Fundou o PS. Esteve no 25 de Abril. Assinou a adesão à CEE. "Criou" o primeiro país do séc.XXI. Está reformado e assim quer continuar
É difícil encontrar na política portuguesa personalidades que, com maior ou menor destaque, tenham participado ativamente em tantos acontecimentos verdadeiramente estruturantes da democracia portuguesa.
Jaime Gama, nascido há 68 anos nos Açores, reformado da política desde 2011 e há dias nomeado pelo Presidente da República como chanceler das antigas ordens militares, é uma delas.
Esteve na fundação do PS, em 1973, com apenas 25 anos; em 1974, participou como oficial miliciano nas operações do 25 de Abril; de 1975 a 1976 foi deputado constituinte; em 1985 foi o ministro dos Negócios Estrangeiros (MNE) que assinou a adesão de Portugal à então CEE, hoje União Europeia.
Em 1999, novamente como MNE, negociou com a Indonésia, sob a égide da ONU, o acordo que permitiria um referendo de autodeterminação que fez com que Timor-Leste se tornasse na primeira nação independente a nascer no século XXI. Formado em Filosofia, antigo jornalista (antes do 25 de Abril), só lhe faltou mesmo ser líder do PS. E assim não teve ao seu dispor o trampolim que lhe permitiria depois, eventualmente, sonhar a sério com a Presidência da República (depois de Eanes, ninguém chegou a Presidente sem antes liderar ou o PSD ou o PS).
Em 19 de dezembro de 2001, dias depois de António Guterres ter anunciado que se demitia de primeiro-ministro e de líder do PS - por causa de uma estrondosa derrota autárquica do partido - já havia uma certeza: o sucessor da continuidade no PS seria Jaime Gama.
O nome havia sido concertado num pequeno comité da cúpula socialista que integrou, entre outros, Jorge Coelho, António Costa e Ferro Rodrigues, além do próprio Guterres. Gama, que era o ministro dos Negócios Estrangeiros do governo demissionário, tinha agora tudo na mão para poder concretizar um sonho que alimentava há décadas: ser líder do PS e candidato pelo partido a primeiro-ministro nas legislativas.

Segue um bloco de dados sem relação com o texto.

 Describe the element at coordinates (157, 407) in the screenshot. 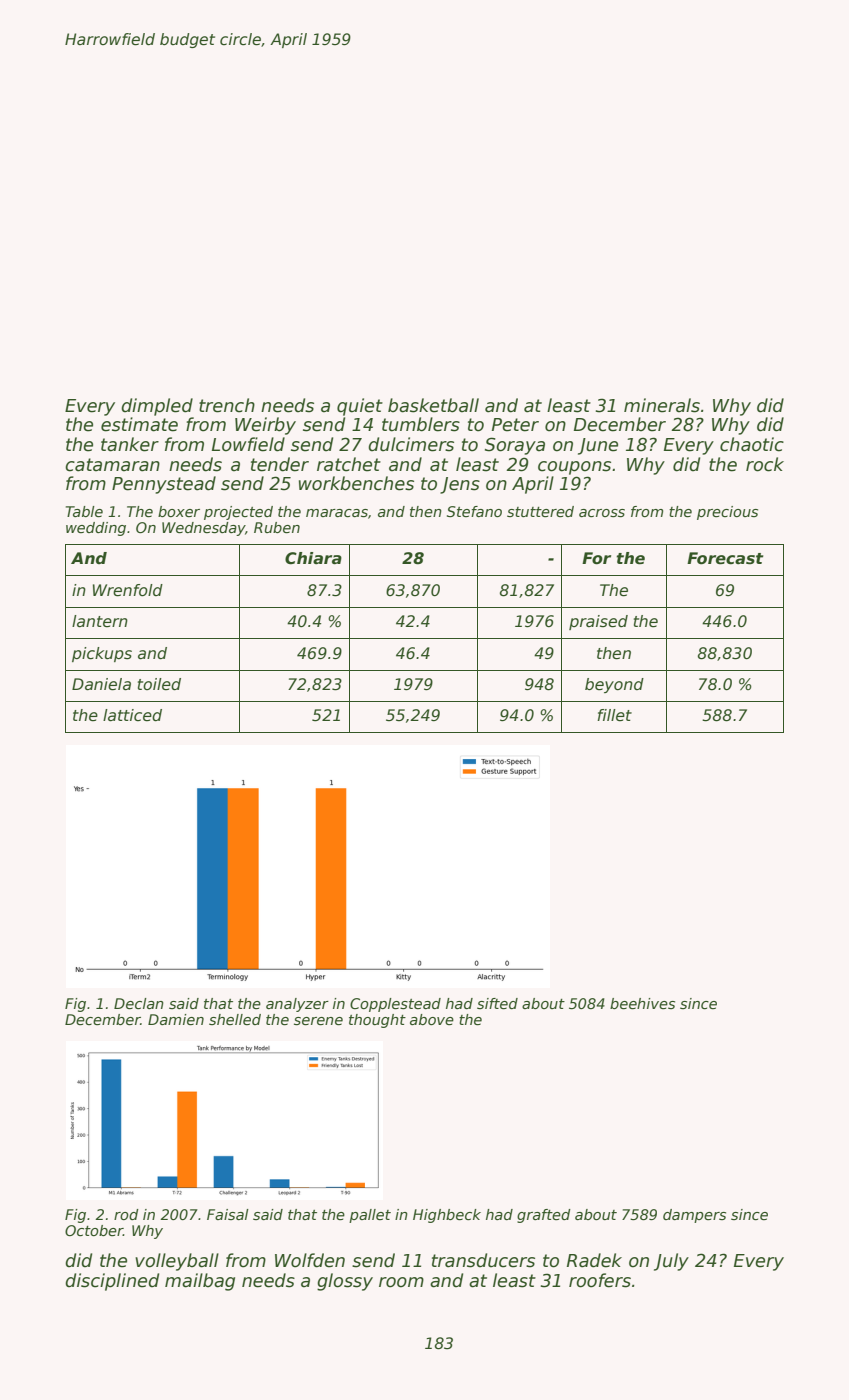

E sê-lo sem correr o risco de enfrentar uma candidatura interna que lhe ameaçasse as ambições. Era claro que teria a oposição da família Soares, começando pelo pai e acabando no filho. Mas o guterrismo era nesses dias, mesmo com a demissão de Guterres, uma força avassaladora no PS. Gama disse que sim.
E no dia seguinte disse que não. As razões nunca foram publicamente bem explicadas. Motivos familiares muito fortes terão justificado o surpreendente recuo de última hora. O homem que já tinha sido derrotado duas vezes em candidaturas à liderança do PS (uma contra Vítor Constâncio, em 1986, e outra contra Jorge Sampaio, em 1989) dispensou sem grandes justificações a passadeira vermelha que desta vez lhe tinham posto à frente. O pequeno comité do PS voltou a reunir e escolheu Ferro Rodrigues. Gama voltaria ao Parlamento. De 2005 a 2011, com Sócrates primeiro-ministro, foi presidente da Assembleia da República.
Politicamente, sempre foi da direita do PS. Quem o conhece desde a juventude afirma que nunca teve a menor ponta de entusiasmo pelas esquerdas à esquerda do PS. Nem as do PCP nem as ainda mais à esquerda, que no período revolucionário pós 25 de Abril mobilizaram tantos da sua geração. Na ação diplomática sempre valorizou a relação de Portugal com os EUA - um facto a que não será estranha a origem açoriana. Deixou a política ativa em 2011 e aceitou um cargo de "chairman" no BES Açores. Vai comentando a política com base regular no Observador, num programa com Jaime Nogueira Pinto e José Manuel Fernandes. Na preparação das últimas presidenciais, houve dirigentes do PS que referiram o seu nome para candidato do PS a Belém. Mandou dizer que nem pensar. Tudo o que quer agora é "fruir as coisas simples" e ser "motorista dos netos" - que são seis, filhos do seu filho, o colunista do DN João Taborda da Gama, jurista que no curto governo PSD/CDS nomeado por Cavaco Silva após últimas legislativas foi secretário de Estado do Poder Local.